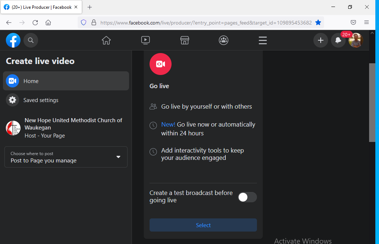Image resolution: width=379 pixels, height=244 pixels.
Task: Enable test broadcast before going live
Action: tap(247, 197)
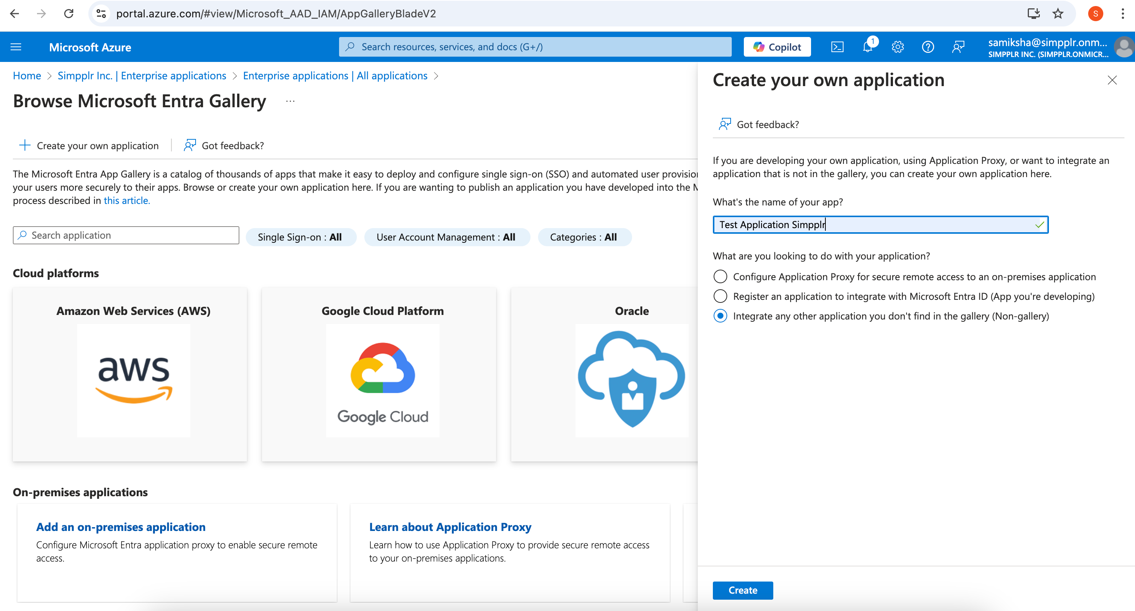Image resolution: width=1135 pixels, height=611 pixels.
Task: Go to Home via breadcrumb
Action: tap(26, 75)
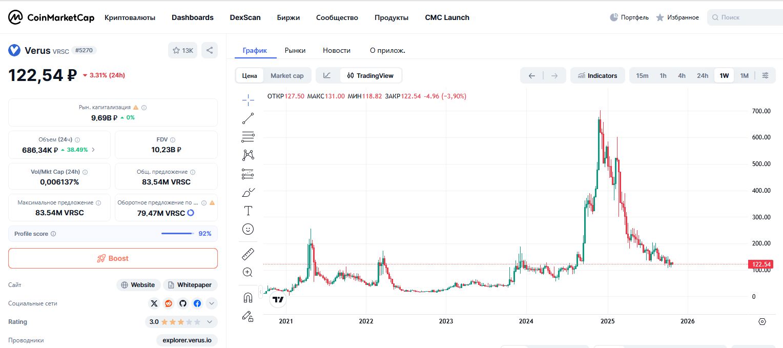Switch to the TradingView chart mode
783x348 pixels.
(x=370, y=76)
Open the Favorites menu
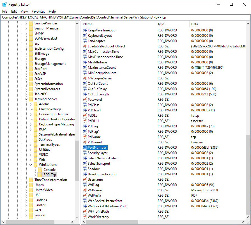 point(38,12)
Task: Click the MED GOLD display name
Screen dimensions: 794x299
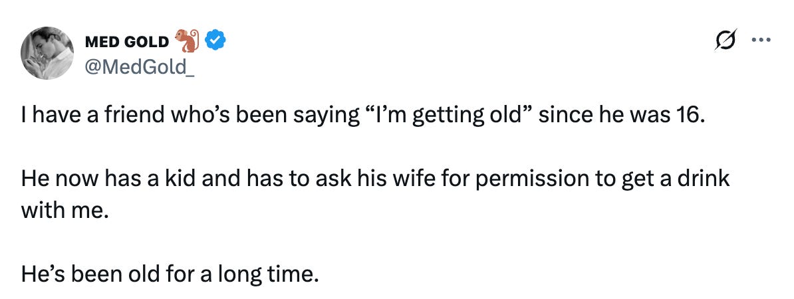Action: click(x=126, y=42)

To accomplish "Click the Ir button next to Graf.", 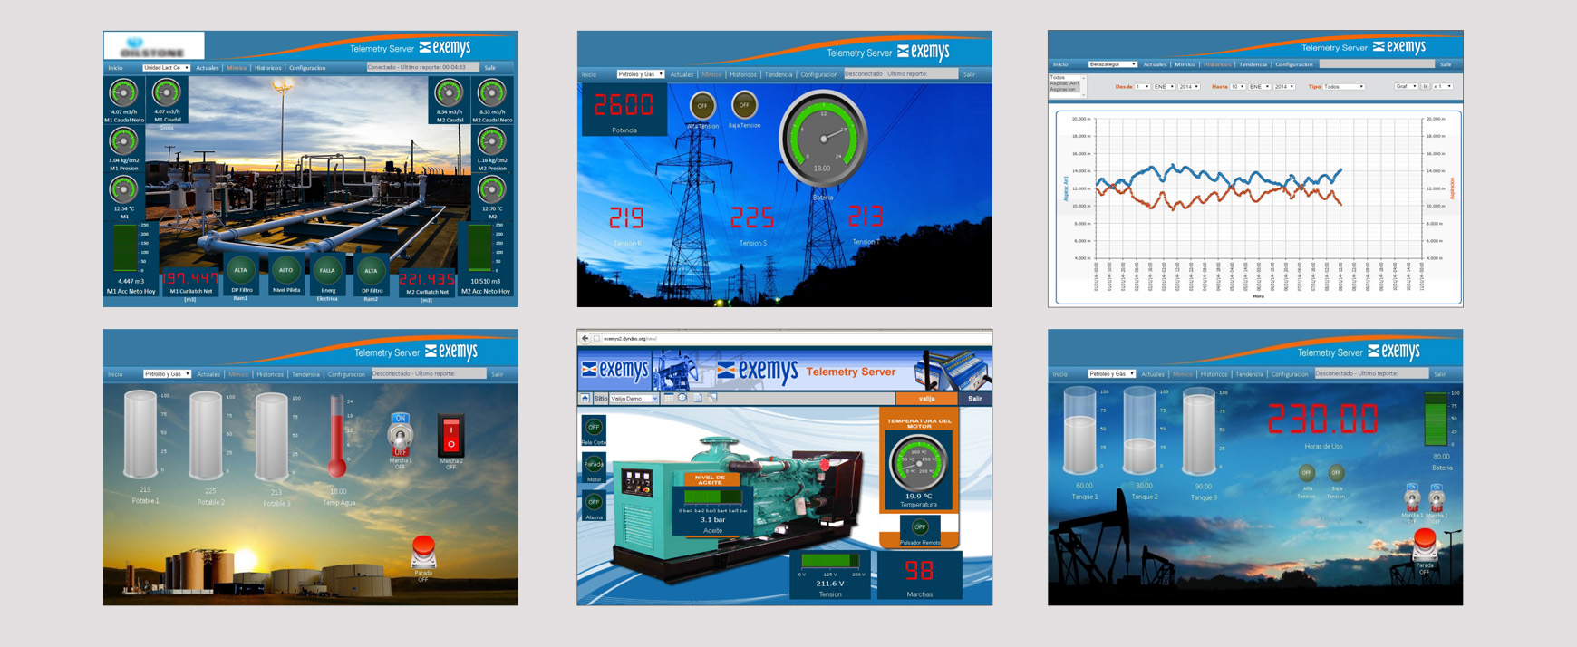I will 1425,87.
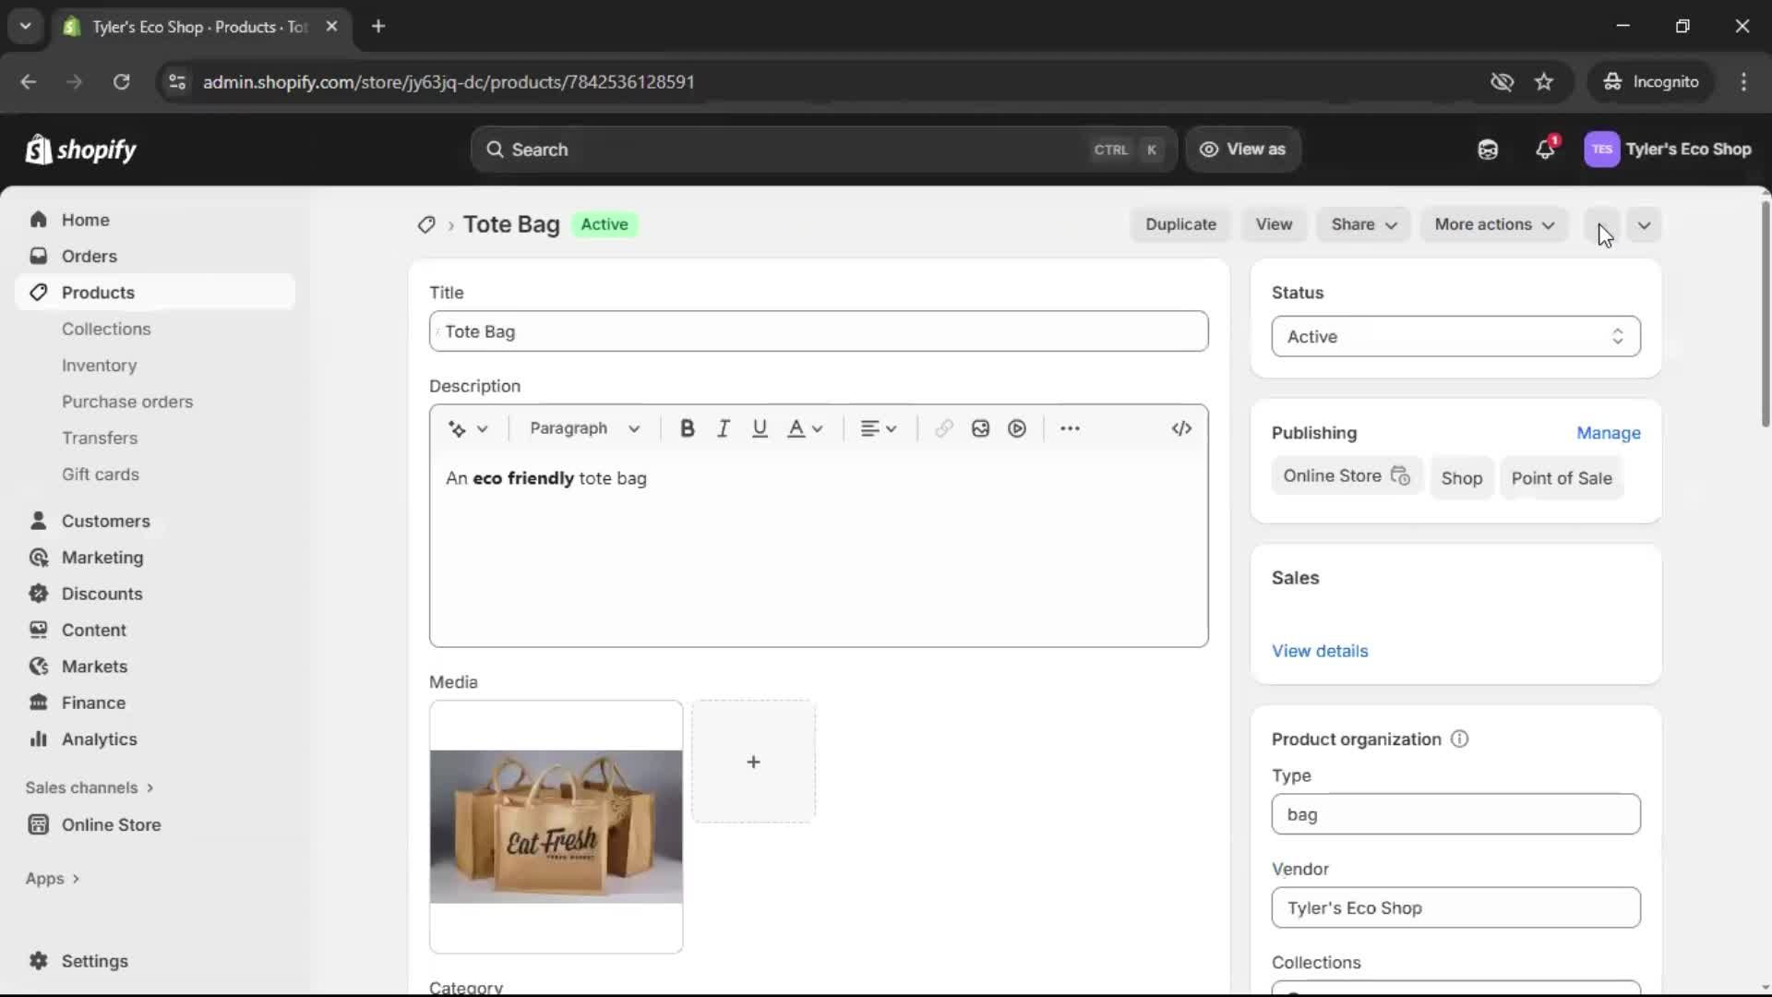This screenshot has height=997, width=1772.
Task: Open the description HTML code view
Action: pyautogui.click(x=1182, y=427)

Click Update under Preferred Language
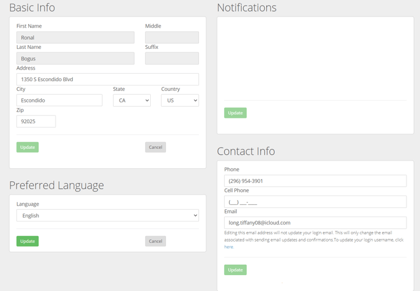tap(27, 241)
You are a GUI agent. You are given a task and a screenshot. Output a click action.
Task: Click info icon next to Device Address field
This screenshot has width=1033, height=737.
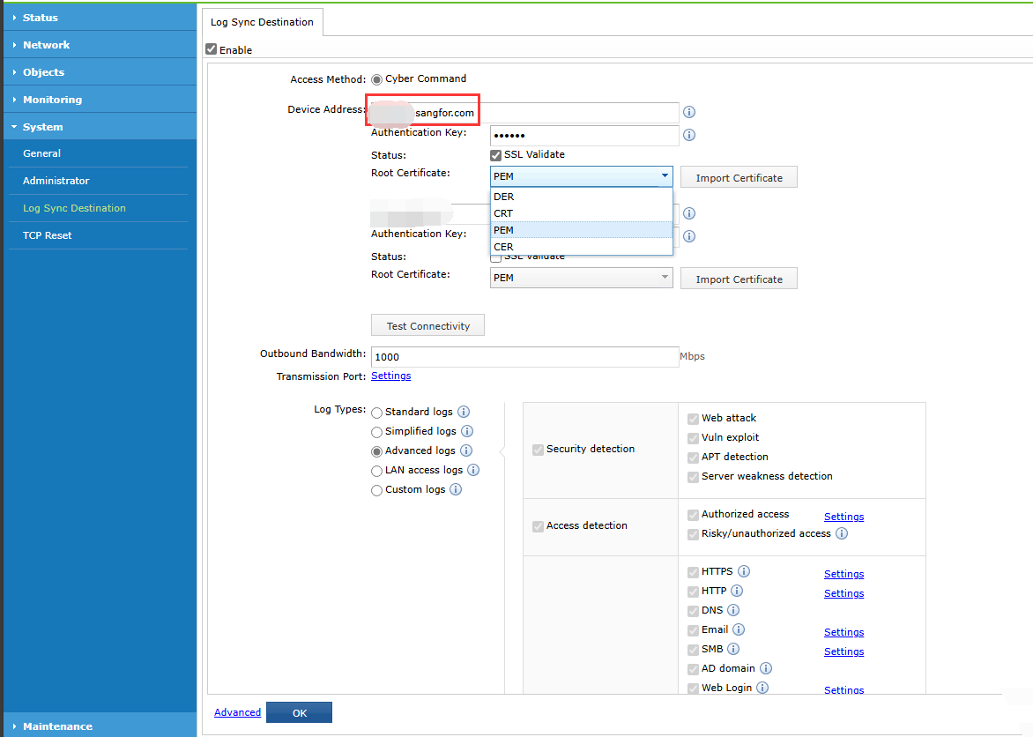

#####

## GOAL
Copy the material from its start through the line containing "Action: click(x=126, y=42)", keeping each line the same and omitting the pictures.

## SOLUTION TO THIS EXERCISE
Image resolution: width=379 pixels, height=244 pixels.
Task: Enable test broadcast before going live
Action: tap(247, 197)
Image resolution: width=1135 pixels, height=611 pixels.
Task: Go to Home via breadcrumb
Action: tap(26, 75)
Switch to the TradingView chart mode
783x348 pixels.
(x=370, y=76)
Open the Favorites menu
 point(38,12)
Task: Click the MED GOLD display name
Screen dimensions: 794x299
Action: click(x=126, y=42)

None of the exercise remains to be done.